Who would've known that Stan Van Gundy had planned on calling out Dwight Howard in public? It's now apparent that Howard used the criticism as a motivational tool, but the Magic are too good on paper to not be mentioned in the elite group of the East, which currently contains Boston, Detroit and LeBron James (don't ask me, ask the media).
12) Golden State Warriors (32-20)
Notes: Golden State is allowing over 47 rebounds per game, the worst in the NBA.

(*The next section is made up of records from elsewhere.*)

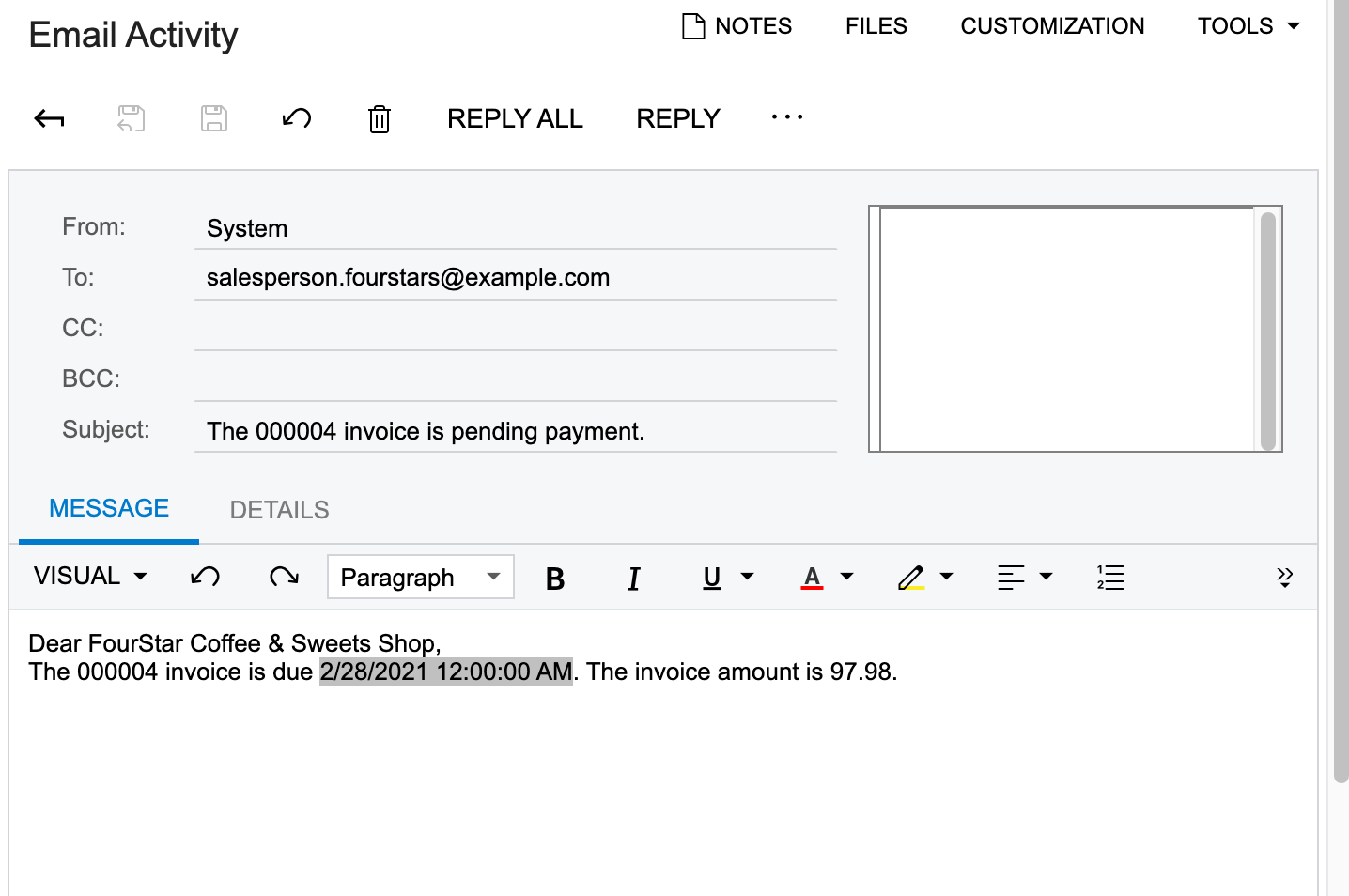The height and width of the screenshot is (896, 1349).
Task: Expand the VISUAL editor mode dropdown
Action: pos(91,577)
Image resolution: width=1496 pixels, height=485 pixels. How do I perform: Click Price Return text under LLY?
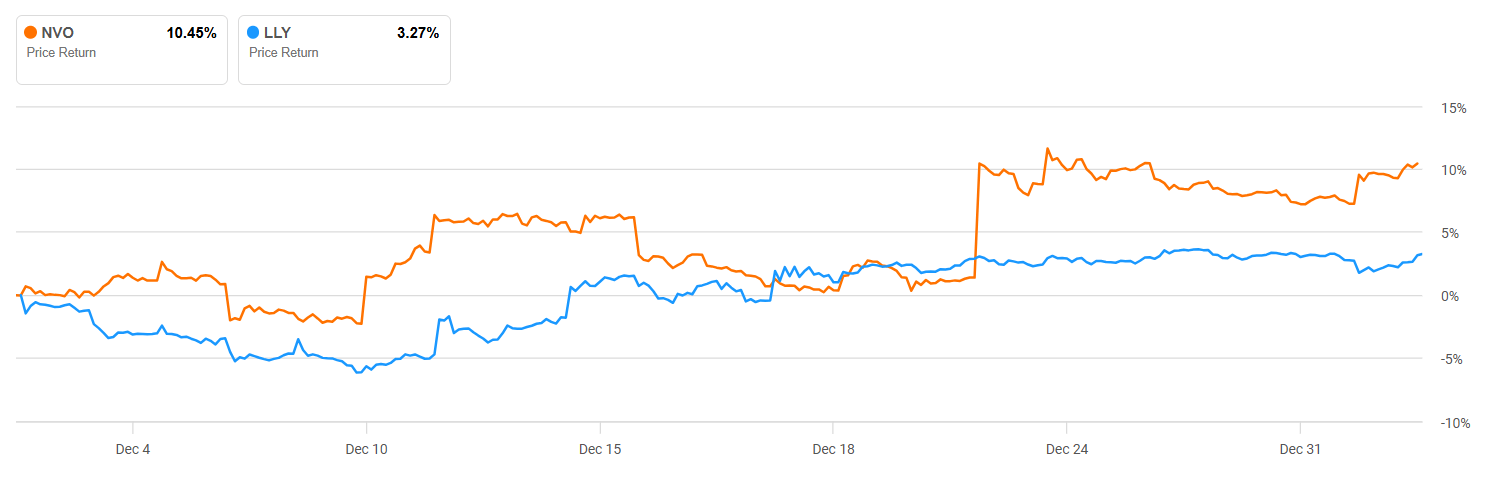pos(284,52)
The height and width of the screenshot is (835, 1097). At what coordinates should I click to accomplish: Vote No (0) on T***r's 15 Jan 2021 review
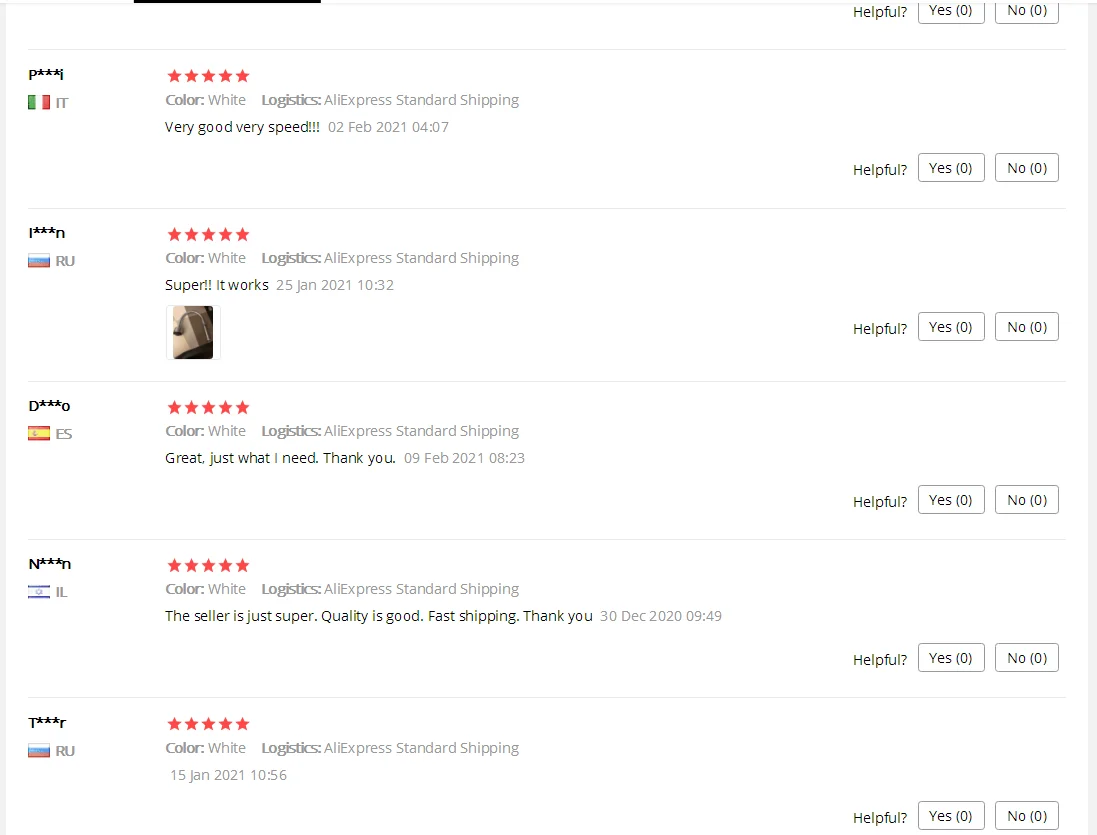(1026, 815)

Don Nelson's Warriors are the highest scoring team in the league as of the break, also snagging the top spot in points allowed, and the bottom spot in rebounding by opponents. It's very clear what Golden State needs to work on, but unclear where to begin, which is why all the star power in Oakland couldn't turn Nelson's group into a contender out west. A start would be to turn them into a mock of the old Bucks team Nelson coached in the 80's, but it may be too late to rebuild.
13) Cleveland Cavaliers (29-23)
Notes: Cleveland is one of two teams above .500 (Portland is the other) that have been outscored by their opponents so far this season.
The Cavaliers are second in the NBA in rebounding differential, which is not hard to understand considering the fact that they have four players grabbing nearly eight or more rebounds per game. The Cavs started off the new year 10-2 before Anderson Varejao went down with an injury, and since then, they have managed a 5-4 record, although the schedule did seem to get tougher.
14) Toronto Raptors (28-23)
Notes: Toronto is the best three-point shooting team in the NBA, and the second best from the charity stripe.
Turnovers, anyone? You won't find them being committed by the Raptors. Toronto sits behind Boston as second best in least amount of turnovers per game, and it may be the extra bit of rope that keeps them hanging in the East. With Jose Calderon's assists-to-turnover ratio higher than that of Chris Paul or Chauncey Billups, it's not difficult to realize that the Raptors are playing smart basketball to cement their spot in the playoffs.
15) Portland Trailblazers (28-24)
Notes: The Blazers have lost their last four games, all being on the road. They scored over 85 points in just one of those games.
After winning 13 consecutive games with nine of them at home, against teams with a combined win percentage of .467 (as of today), the Blazers are 6-11 in their last 17 games. That's right, folks: 13-0 to 6-11. When you play Dallas, Houston, Detroit, Cleveland, New Orleans, Orlando and Boston, you're going to lose a few games (and that's seven of their 11 total losses).